Do not call for, explicitly or implicitly, any kind of censorship, no matter how bad the offense. The unescapable price for the freedom of worship is to live in a society that is free to mock without criminal or civil sanction. Trading free expression for state-coerced respect for any form of public piety (including secular pieties) is always a deal with the devil. That doesn’t mean that all belief systems are equally true or defensible and should be treated as such; it just means you don’t want the state deciding winners and losers on questions of speech.

Do not retreat, either physically or virtually, to enclaves of like-minded people who will only confirm everything that you already believe. Total retreat is not only foreign to Christianity, which is a missionary religion, but also precludes the possibility of addressing the root causes of the mockery.

And Some Shalls

None of this means Christians should passively accept public mockery, either. Here are a few things that can be done.

Do stop feeding the beast. Mockery needs an audience, and not only of fellow mockers. It loves outrage. Do not give it what it loves. Imagine all the people ignoring the dumb provocations at the Met gala, and the crucifixes in urine, and Virgin Marys made out of feces, and ignorant films. If all you’re dealing with is offensive words or symbols whose only purpose is to offend, consider tuning out.

Do double down on the study of Christianity and, in particular, its intellectual and moral relationship with competing systems of belief. Know the arguments against your beliefs better than those who make them. Become a philosopher and theologian. When possible, do something constructive rather than defensive.

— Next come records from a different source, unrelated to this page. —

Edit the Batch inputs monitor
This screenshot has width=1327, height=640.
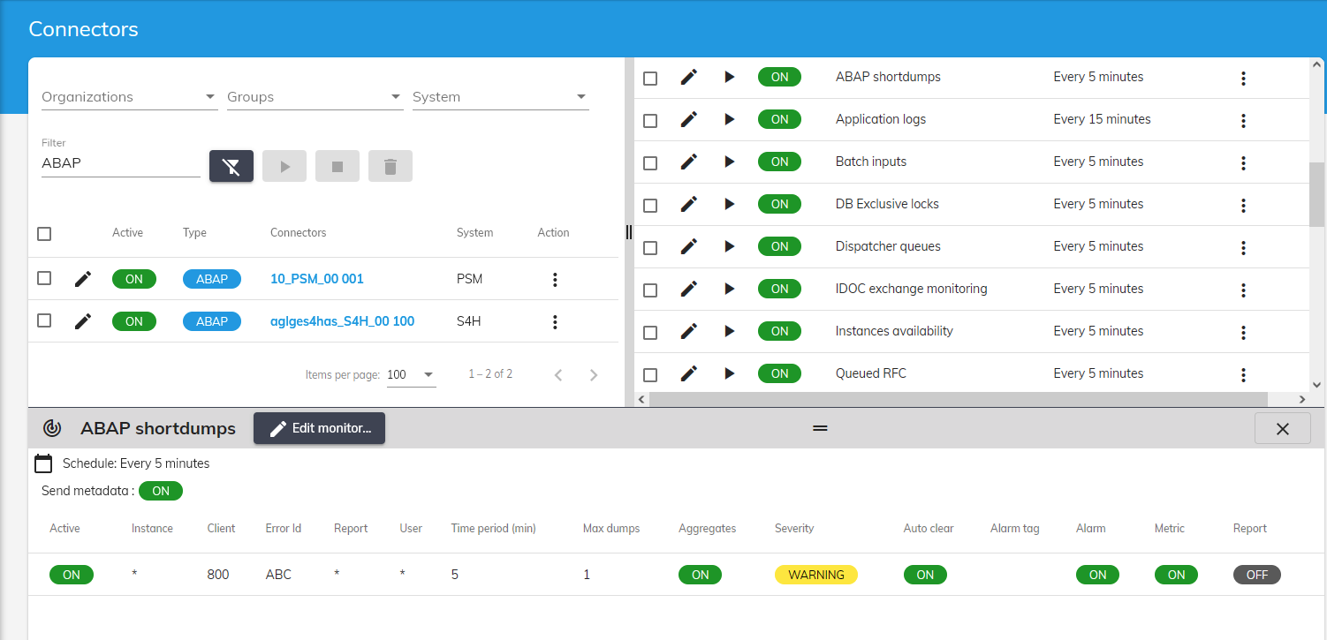coord(689,162)
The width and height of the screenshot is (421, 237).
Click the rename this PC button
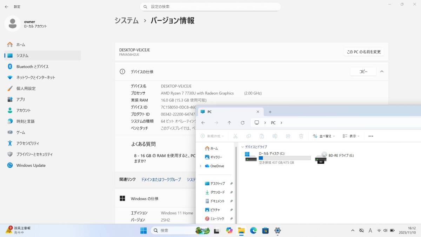pos(363,52)
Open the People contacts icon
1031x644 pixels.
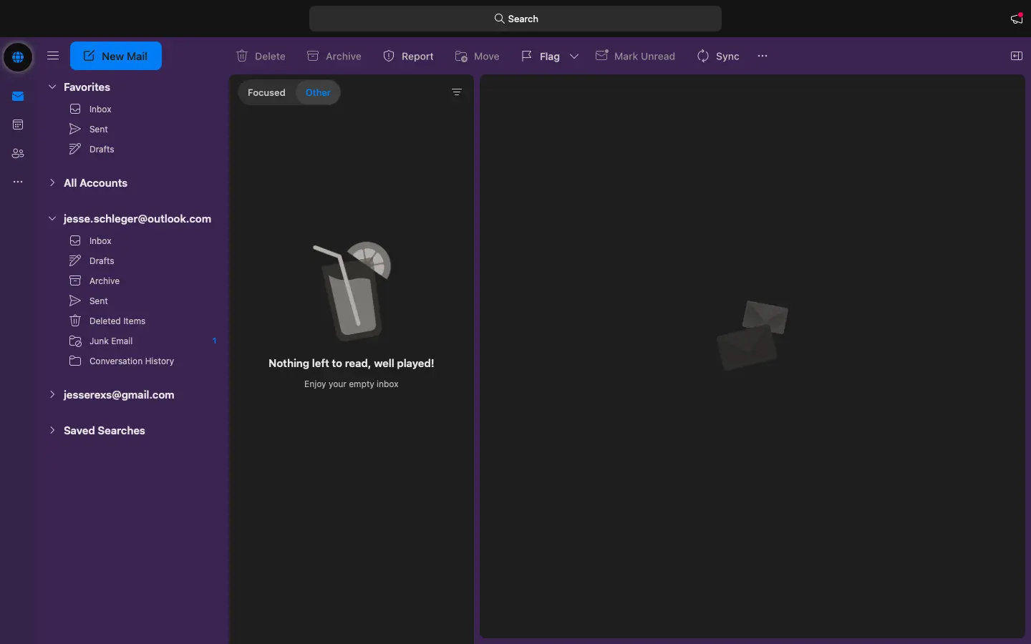click(18, 154)
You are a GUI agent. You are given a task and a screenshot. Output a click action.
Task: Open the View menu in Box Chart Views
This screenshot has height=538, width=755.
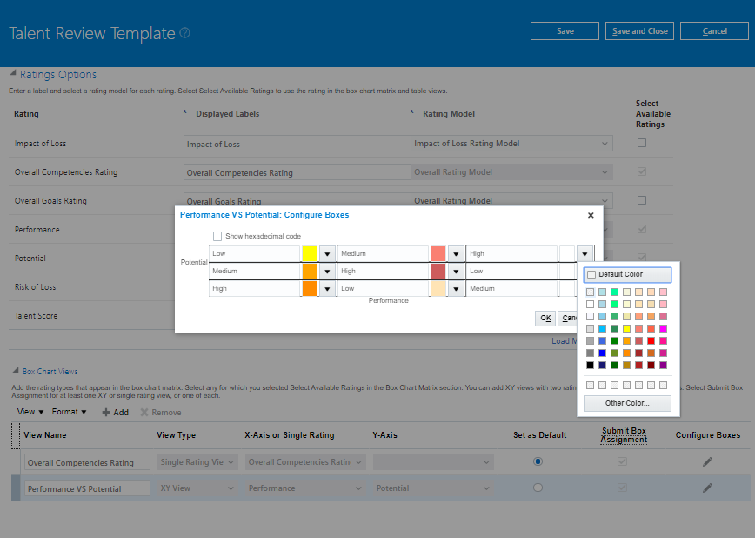click(x=30, y=411)
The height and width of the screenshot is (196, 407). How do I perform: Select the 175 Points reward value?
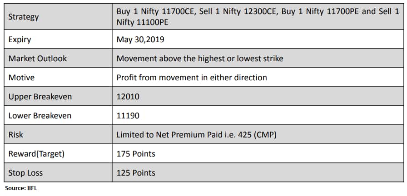(x=136, y=154)
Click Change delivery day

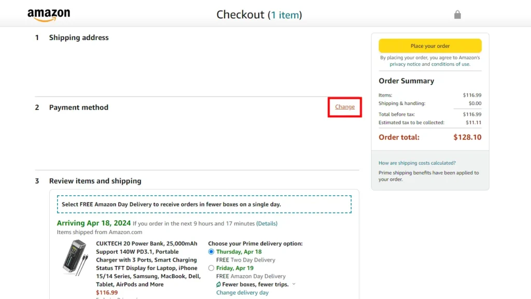point(242,292)
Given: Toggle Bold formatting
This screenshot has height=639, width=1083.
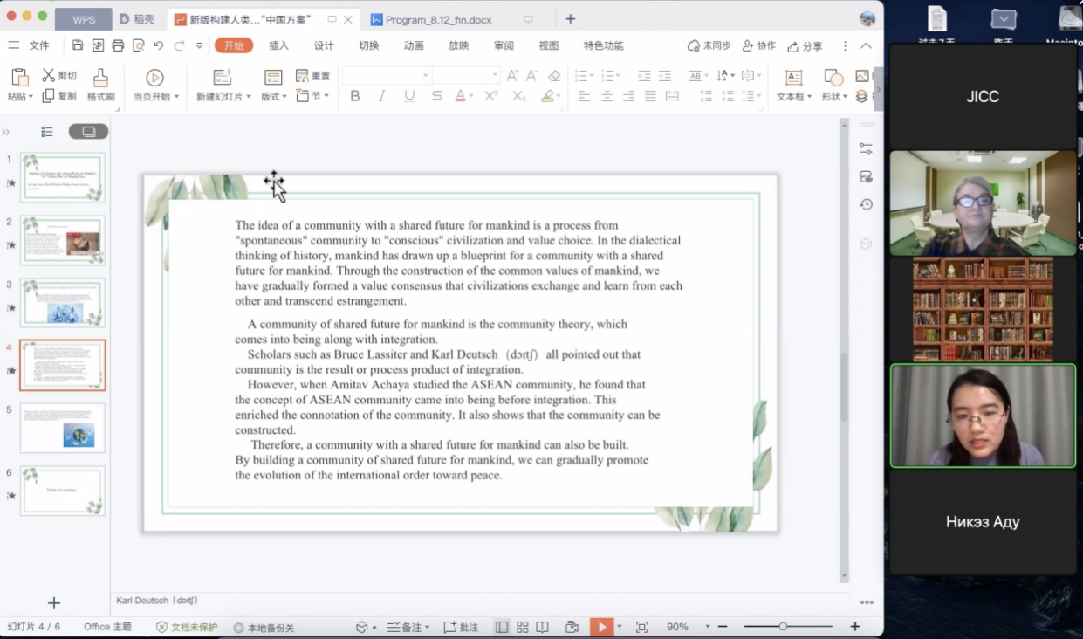Looking at the screenshot, I should pos(355,96).
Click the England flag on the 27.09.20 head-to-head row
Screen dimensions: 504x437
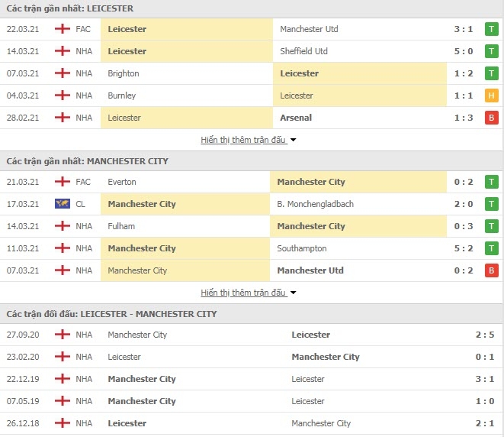(63, 335)
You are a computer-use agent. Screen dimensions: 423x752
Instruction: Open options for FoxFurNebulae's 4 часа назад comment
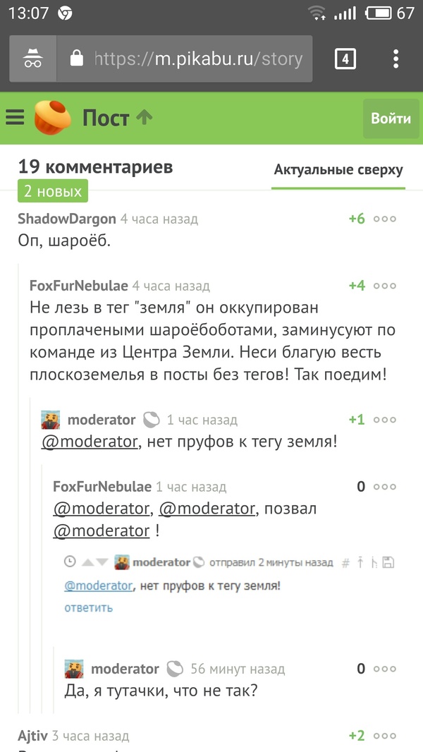(385, 286)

Do practice everything you preach all the time without exception. Arguments are ultimately won by examples, not words. There is no greater poison to Christianity than hypocrisy, and no better advocate than a saint.

Do learn and practice the virtue of prudence. Prudence is not about knowing what you believe, but knowing how to apply what you believe in every different circumstance. Learn when it is productive to engage in an argument, and when it’s not. The greatest danger in every battle is to fall in love with the fight as an end in itself.

Do learn to be courageous and to persevere. Holding fast to Christian beliefs, even if you believe those beliefs are rational, will always cost you. Be willing to pay.

Inside Out

At the heart of the question of how Christians should address mockery is a question about Christianity’s self-understanding. Whatever else defines the faith, one of its constitutive features is that it is in the world but not of the world. This liminality will always cause a tension in Christianity’s identity. For example, Pope Francis has famously called Christians to define the work of faith as setting up a “field hospital” in the world. It’s an evocative image, one that brings to mind a religion defined by its attention to the wounded in a make-shift structure whose primary purpose is to heal, not to protect its own institutional integrity.

There’s something incisive to that, but let me suggest a complementary model, as well: the monastery. Unlike the field hospital, the integrity and beauty of the institution is the purpose of the monastery. It exists to be a refuge from the world, a place where Christians can practice the purest expression possible of their faith.

So where should Christians set up shop nowadays, in field hospitals or monasteries? The public mocking of Christian belief can understandably generate an impulse to retreat behind walls. There’s nothing wrong with that; everyone needs a refuge, a place to regroup, rethink, and re-equip. This kind of fortifying is an authentic expression of faith. But if Christians actually believe in the God they say they do, that retreat must always be strategic, pulling back only in order to return to the fray and carry on the good fight — forming societies in which mocking God is rare not because it’s prohibited, but because most people authentically believe it’s a bad thing to do.